## Trecho do texto:

※

"Características da democracia
O desenvolvimento da democracia nos regimes representativos segue em duas direções: a) o alargamento gradual do voto: inicialmente restrito a uns poucos, de acordo com critérios como renda, cultura e sexo, estende-se a todos sem distinções de qualquer espécie (sufrágio universal).
b) a multiplicação dos órgãos representativos: de uma câmara legislativa única surgem duas nacionais (das quais são exemplos o Senado e a Câmara dos Deputados); depois, criam-se órgãos locais (como as assembleias estaduais e as câmaras municipais), até se chegar, na passagem da monarquia à república, à eleição do chefe de Estado.
Na teoria política contemporânea, define-se democracia como um regime político que apresenta,
necessariamente, as seguintes características:
1. O Parlamento ou Congresso, órgão legislativo máximo da nação, deve ser eleito, direta ou indiretamente, pelo povo.
2. Outras instituições, como os governos locais e a chefia do Estado (no caso das repúblicas), também devem ser conduzidas por dirigentes eleitos.
3. Todos os cidadãos maiores, sem distinção de raça, sexo, religião ou renda, devem ser eleitores.
4. Todos os eleitores devem ter voto igual.
5. Todos os eleitores devem votar livremente, tendo acesso ao debate entre partidos, para que possa formar sua opinião.
6. O voto deve ser livre e o eleitor deve ter condições de escolher entre reais alternativas, ou seja, não é democrática qualquer eleição de lista única ou bloqueada.
7. Tanto para as eleições dos representantes legislativos como dos órgãos de poder supremo, vale o princípio da maioria numérica, aceitos os vários critérios estabelecidos pelos sistemas eleitorais, com possibilidade de serem mudados.
8. Nenhuma decisão tomada pela maioria deve limitar os direitos da minoria.
Do ponto de vista dos partidos políticos, podemos ainda classificar os regimes democráticos de acordo com a seguinte tipologia:
a) No que tange ao número de partidos, existem sistemas bipartidários e multipartidários.
Normalmente o sistema unipartidário não é considerado democrático.
b) No que se refere às relações interpartidárias, há regimes bipolares, em que os vários partidos
se agrupam em governistas ou oposicionistas, e multipolares, em que os partidos se postam ao centro, à direita ou à esquerda do governo. Em regimes democráticos, geralmente governos conservadores enfrentam a oposição dos progressistas e governos progressistas enfrentam a oposição dos conservadores.

※

## Tarefa proposta A:
De acordo com o texto sobre as características da democracia, que tipo de eleição não é democrática?
## Tarefa proposta B:
Escreva a continuação do texto sobre as características da democracia, começando logo após a última frase apresentada.

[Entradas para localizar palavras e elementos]
※

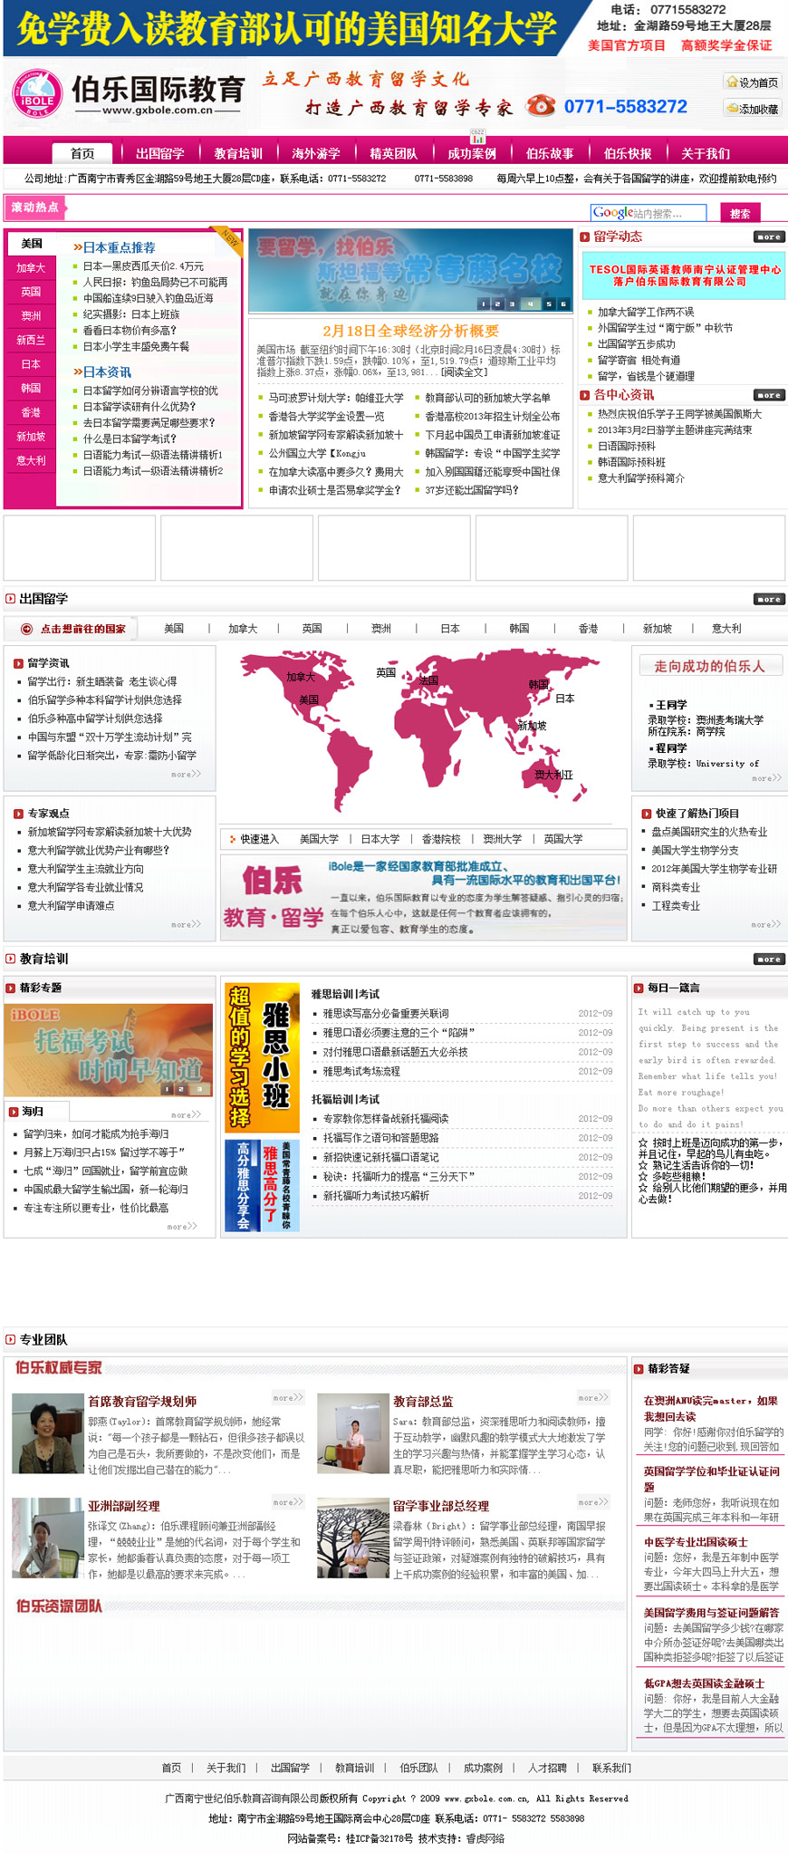Click the 添加收藏 favorites icon

(732, 108)
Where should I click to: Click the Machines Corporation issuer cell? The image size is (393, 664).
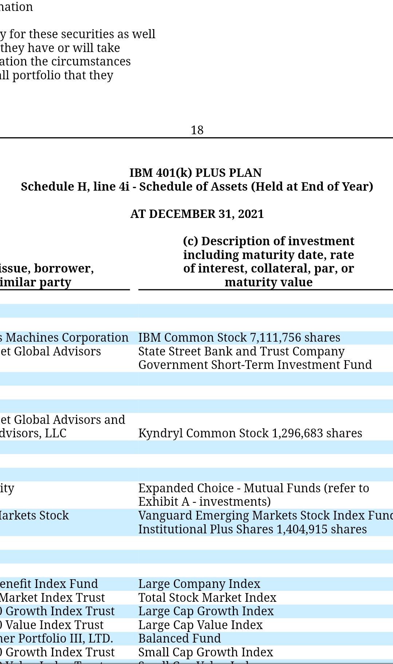64,338
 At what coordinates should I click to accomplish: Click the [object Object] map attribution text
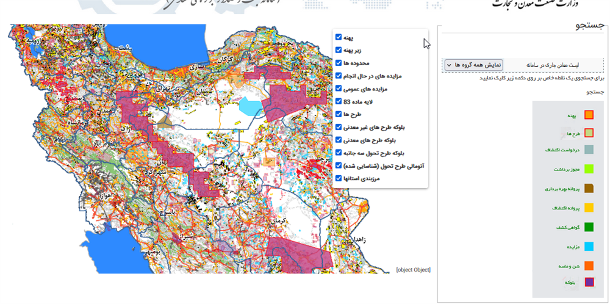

※

## Resposta da tarefa A:
Não é democrática qualquer eleição de lista única ou bloqueada.

## Resposta da tarefa B:
Os teóricos fazem ainda uma distinção entre democracia formal e democracia substancial. Simplificadamente, pode-se dizer que a democracia formal é um governo “do povo”, enquanto a democracia substancial é “para o povo”. Na democracia formal uma minoria detentora do poder econômico é favorecida; já uma ditadura política, em períodos revolucionários nos quais a democracia formal é impossível, pode favorecer a maioria dos cidadãos.
Em relação ao significado formal da democracia, pode-se falar ainda em liberalismo democrático e socialismo democrático, pois as duas doutrinas levam em conta a democracia, mesmo não entendendo por ela literalmente a mesma coisa. Percebe-se, portanto, que a democracia é compatível com doutrinas e governos de posturas ideológicas distintas.
Mas num ponto os defensores de ambos os grupos doutrinários estão de acordo: a democracia nunca se concretizou; é uma utopia que deveria ser tanto formal (do povo) como também substancial (para o povo).
Características das ditaduras
Basicamente são três as características fundamentais sempre presentes numa ditadura: 1. a concentração do poder e seu caráter ilimitado;2. a entrada de amplos estratos populares na política;
3. a precariedade das regras de sucessão ao poder.
A concentração do poder pode dar-se no nível pessoal (quando exercido por uma pessoa) ou oligárquico (quando exercido por um grupo ou partido).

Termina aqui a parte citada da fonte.